After several UK Tours and lengthy rest the Buddy Holly story hits the road once again in a brand new UK tour and calls at Edinburgh’s Festival Theatre for a week’s run. It’s a show very much of the Old School musical but with a rich heart that puts the music of a generation at the fore front.

This production relies on its stellar cast and succeeds in every aspect lead by AJ Jenks as Buddy Holly, it’s a nuanced performance delivered with a polished vocal, and his is an engaging and engrossing performance throughout.  Christopher Chandler’s “Big Bopper” and Miguel Angel’s “Ritchie Valens” deserve credit too for their uncanny takes on some of rock and rolls greatest icon. The leads are joined by an excellent nine strong ensemble of musician performers and the concert scenes really let rip thanks to their incredible talents.

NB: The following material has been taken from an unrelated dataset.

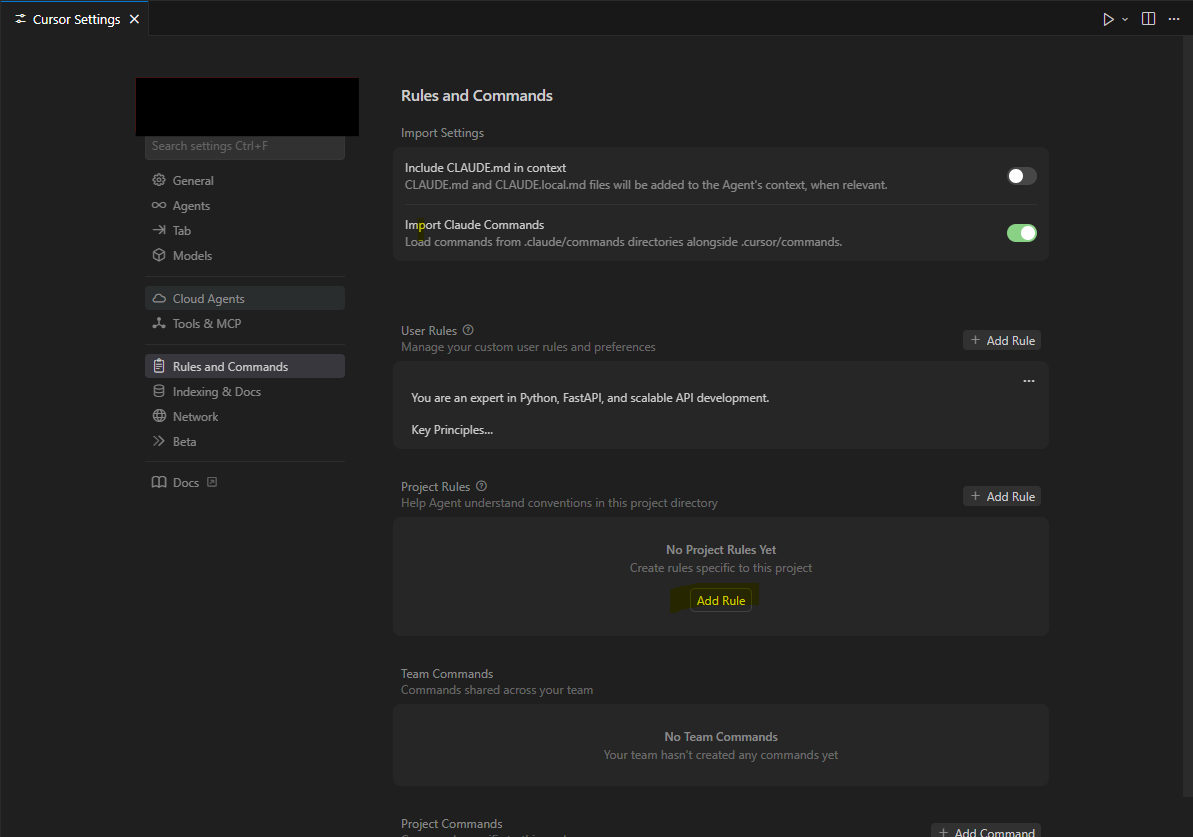Click the split editor layout icon

pos(1148,19)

Technically its sadly all a bit below par, Adrian Ross’s design is so evocative of the time period but it’s all on the small side and clearly designed to make touring to the smallest venues possible by simply folding it up and a production with such a lineage deserves more. Pete Cox’s sound design works wonderfully for the concerts scenes however there were major sound issues on press night, with mic’s not working and masses of popping and interference on both head and hand held mics combined, hopefully it’s just bedding in issues that can be sorted. Darren Cooplands Lighting design is wonderful in the moments it comes alive but even that feel like it could be bigger and better.

Director Matt Salisbury brings an old school charm to the production in its style and pacing as he places the music at the forefront, however the reliance on lingering moments in the dark does start to grate.  The production is written and produced by Alan James, and his script is filled with information but the bulk of this comes during these elongated black outs.

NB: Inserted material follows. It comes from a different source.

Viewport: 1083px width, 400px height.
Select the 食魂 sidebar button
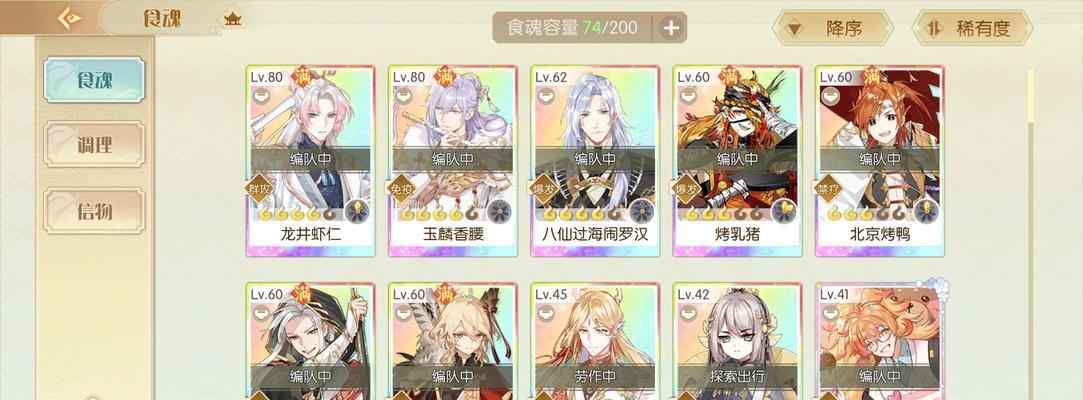pos(94,80)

One moment that was clear that there were technical issues was Thomas Mitchell’s front of house tabs scene in the role of Clear Lake MC, he played wonderfully for time while a set change was taking place, we know this because a cue light was left in full view of the audience, his ability to engage with the audience and adlib off the cuff was wonderful, and hopefully he won’t be waiting too long for that green light in future.

Essentially Buddy the Buddy Holly Story delivers everything it says it should and had the audience on their feet for a rousing finale that not even the revelation of the three main stars demise could diminish. For a generation of audience goers this defines their youth and thanks to this show they get to revel in it once more and that’s the winning charm of the production over all.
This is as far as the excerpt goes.